--- Listing of locating words and elements ---
• • •
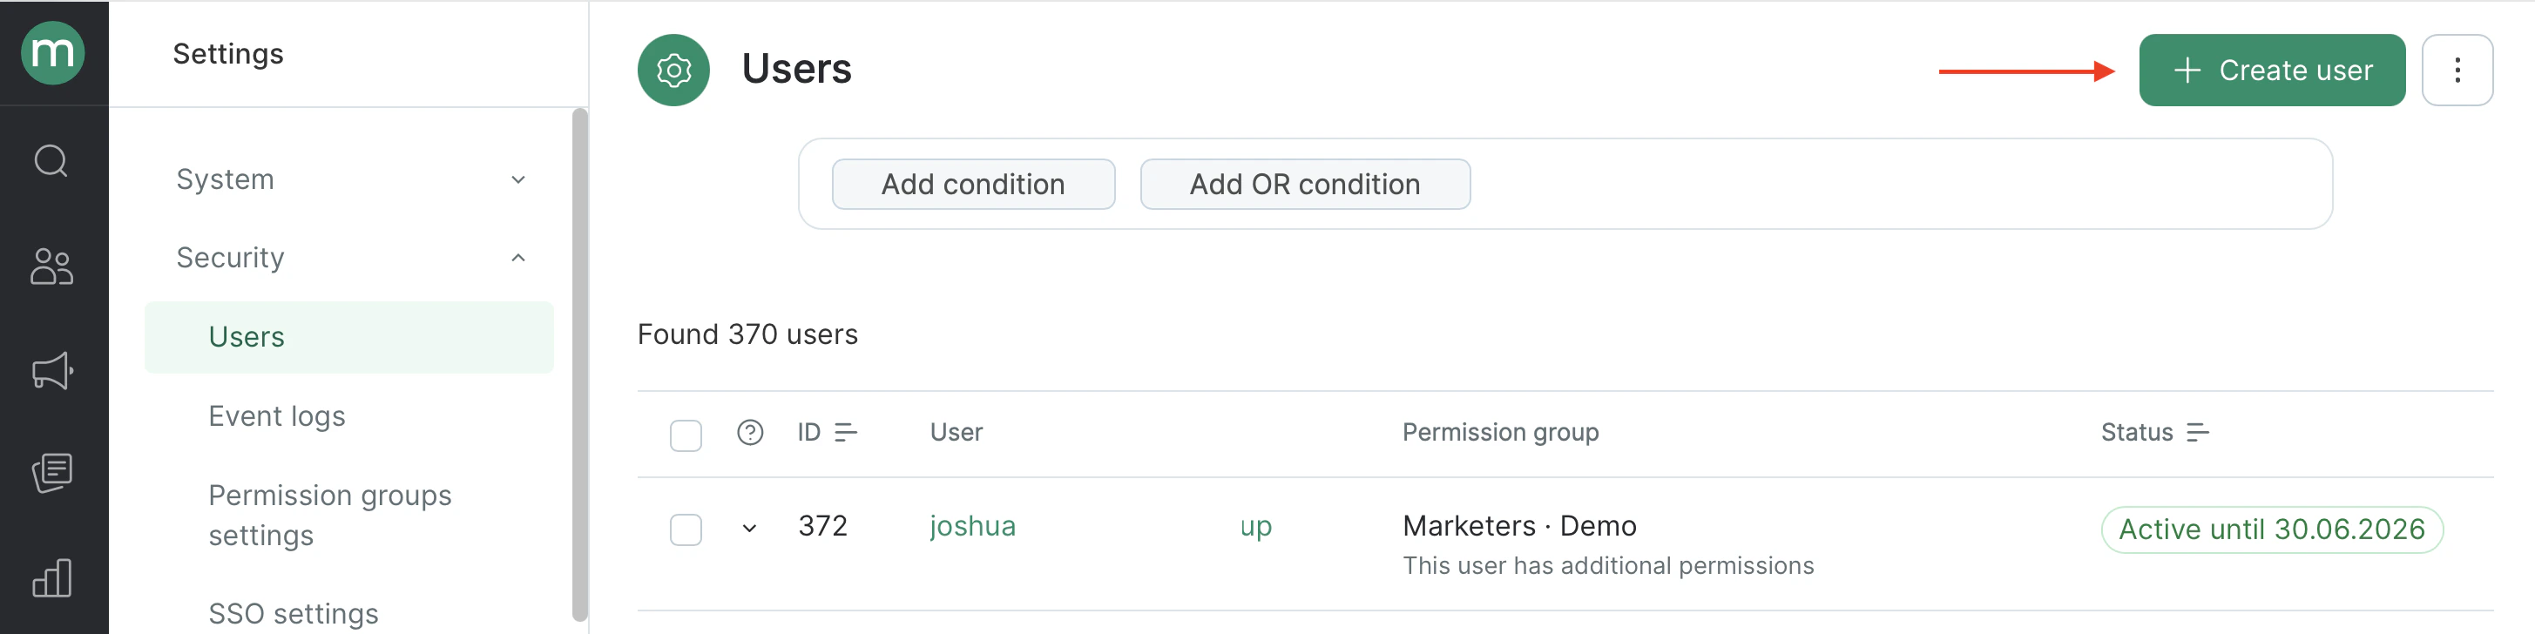Screen dimensions: 2535x634
Task: Open the three-dot more options menu
Action: click(2456, 70)
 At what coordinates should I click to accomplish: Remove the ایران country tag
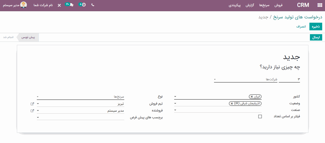[x=252, y=97]
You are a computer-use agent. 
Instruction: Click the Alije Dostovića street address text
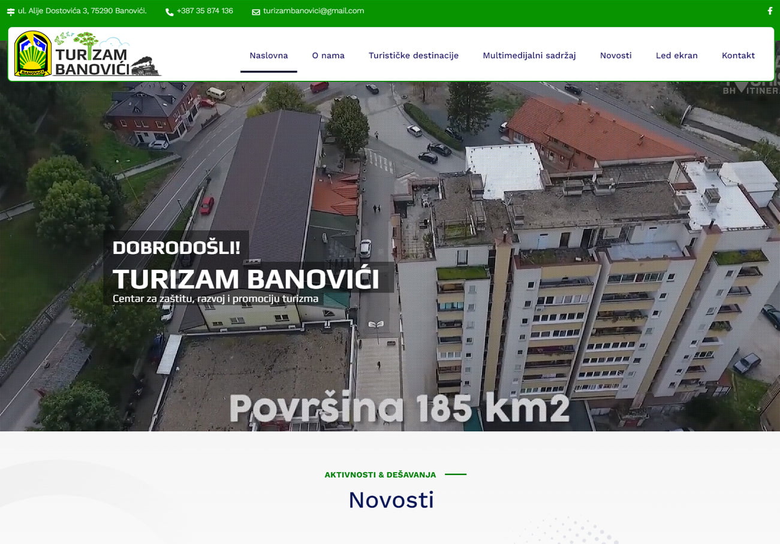click(82, 11)
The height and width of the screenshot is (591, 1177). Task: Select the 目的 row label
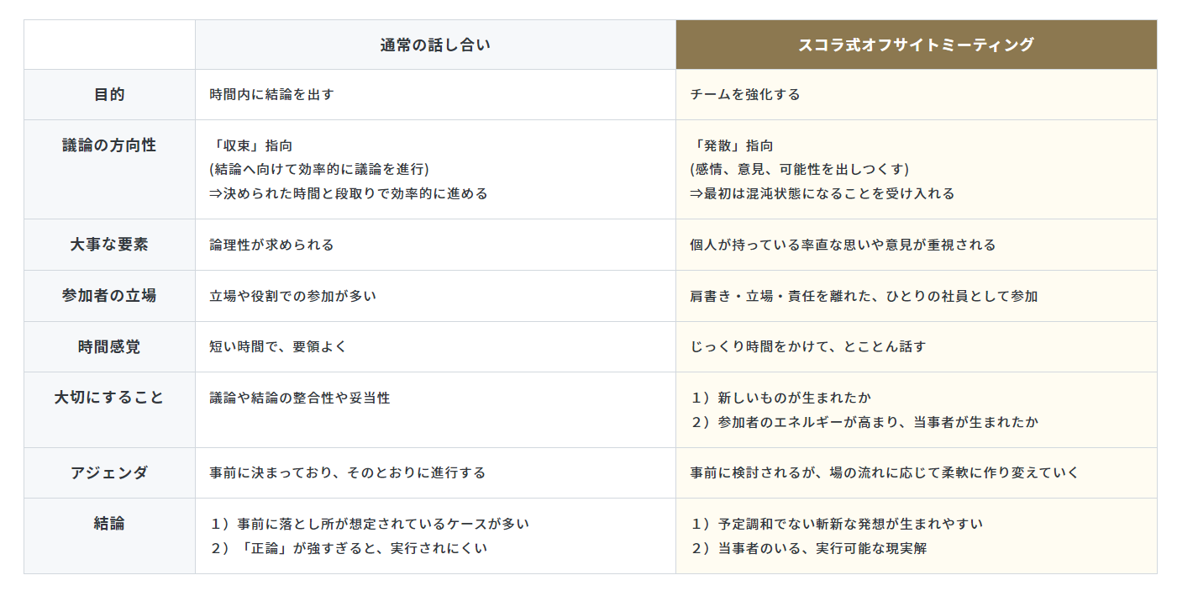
• • •
--- Exercise directions ---
Find each line in the listing above that contains the string "Task", and copy those lines.

--- Solution to this exercise ---
Task: Open the three-dot more options menu
The height and width of the screenshot is (591, 1177). Task: Select the 目的 row label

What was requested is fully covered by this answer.